2. Then understand and use the Properties of Real Numbers.
3. Then simplify the equation and inequalities.
4. At last find the absolute values equation and inequality.
If equal sign is present in the equations, and equation is used to find the unknown variables. One method for solving the equation is substitution method.
Suppose we have an equation p + q = 2p – 1;
We know that equation is used to find the unknown variable.

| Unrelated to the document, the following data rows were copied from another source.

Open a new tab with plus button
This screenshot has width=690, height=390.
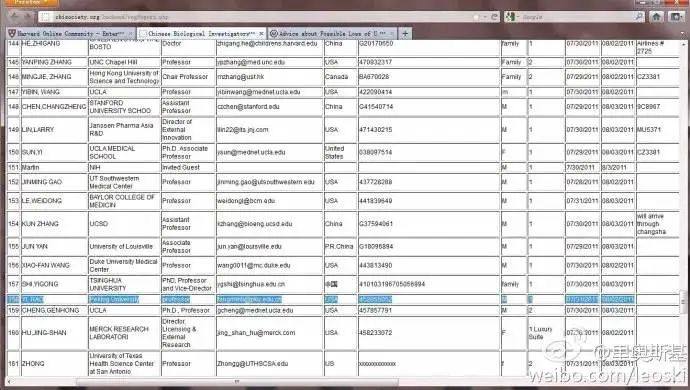[405, 33]
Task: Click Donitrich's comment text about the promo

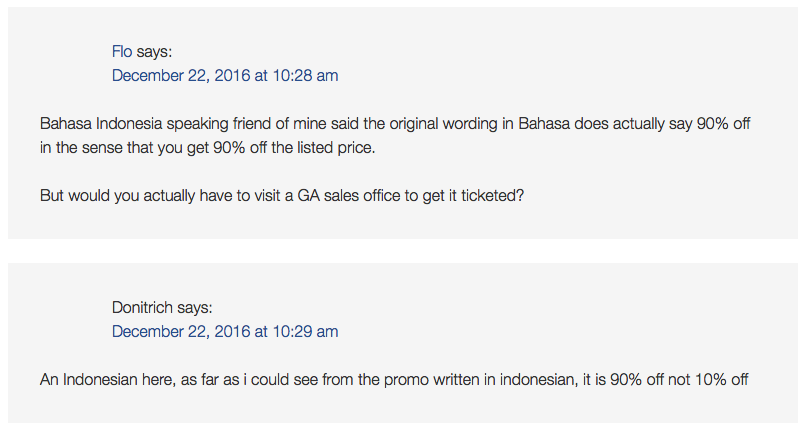Action: point(394,380)
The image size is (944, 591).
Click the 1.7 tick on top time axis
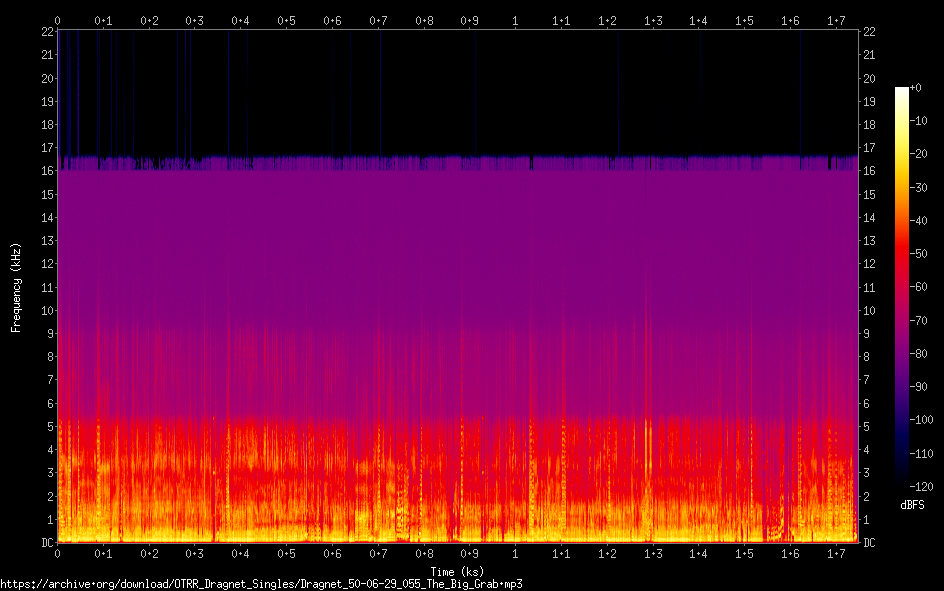pyautogui.click(x=836, y=20)
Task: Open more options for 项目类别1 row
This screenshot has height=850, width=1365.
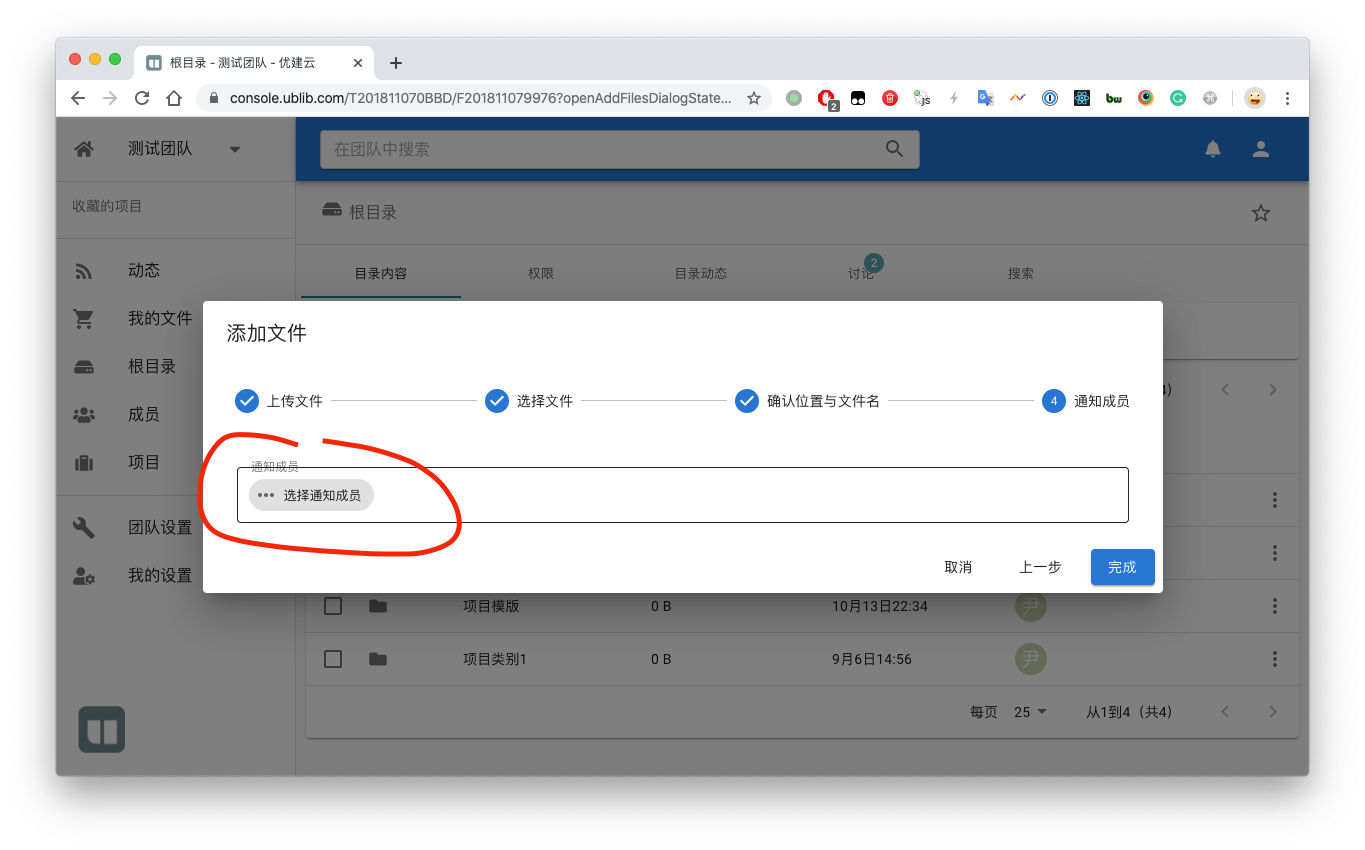Action: (1274, 659)
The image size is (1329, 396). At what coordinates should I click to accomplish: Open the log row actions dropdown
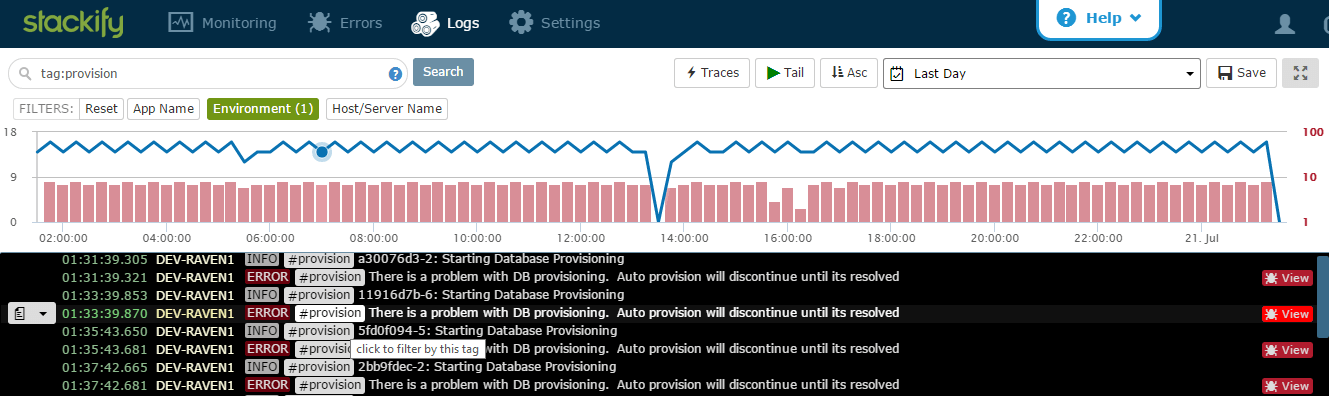30,314
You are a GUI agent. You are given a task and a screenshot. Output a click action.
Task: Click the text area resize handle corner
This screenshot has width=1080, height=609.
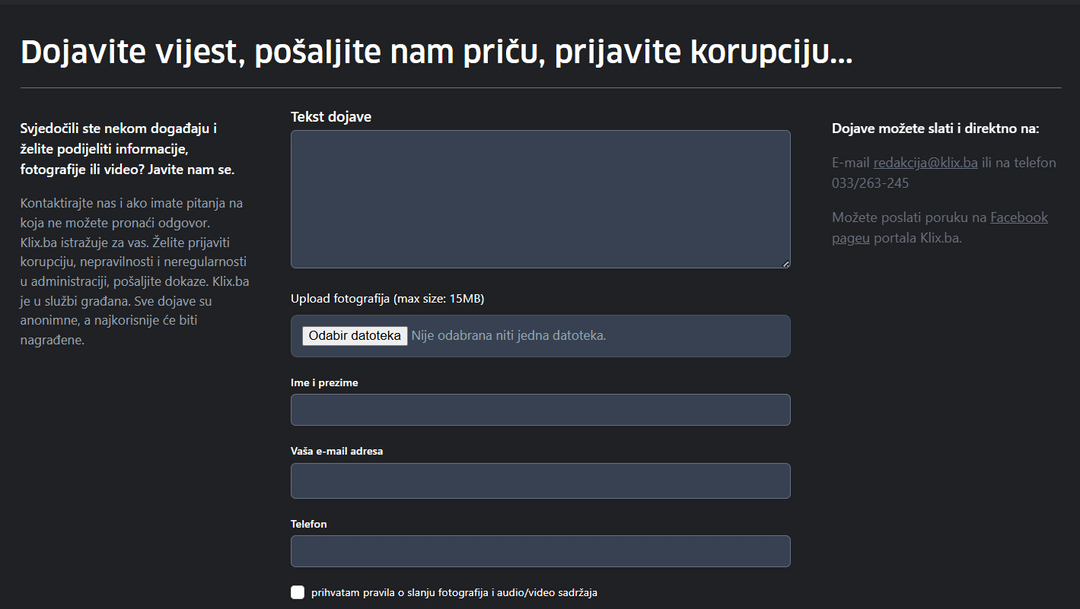[786, 263]
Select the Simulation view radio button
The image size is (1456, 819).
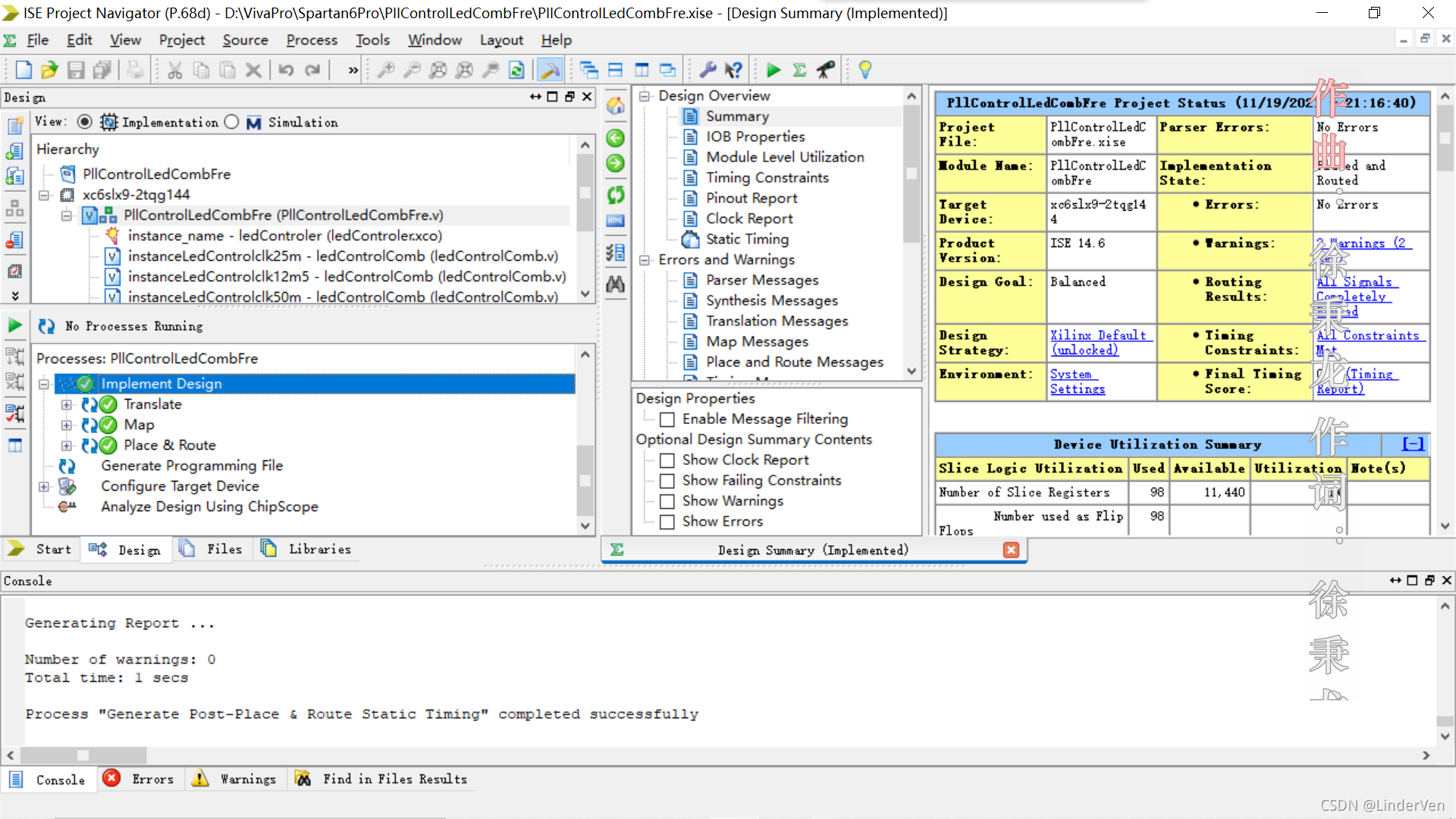pyautogui.click(x=232, y=122)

Here in this equation we solve for unknown variable ‘p’;
On solving the equation for unknown variable ‘p’ we get:
⇒ p + q = 2p – 1;
⇒p = q + 1;
Now we use substitution method:
Now substitute the value of ‘p’ in the equation:
⇒ p + q = 2p – 1;
Put p = q + 1;
⇒ (q + 1) + q = 2(q + 1) – 1;
Now we solve the value of unknown variable ‘q’.
⇒q + 1 + q = 2q + 2 – 1;
Now combine like terms:
⇒2q – 2q = 1 – 1;
⇒0;
This is how we solve the equation by substitution method.
And in case of inequality, if we have two variables ‘m’ and ‘n’, then there are conditions for analyzing the inequality equations.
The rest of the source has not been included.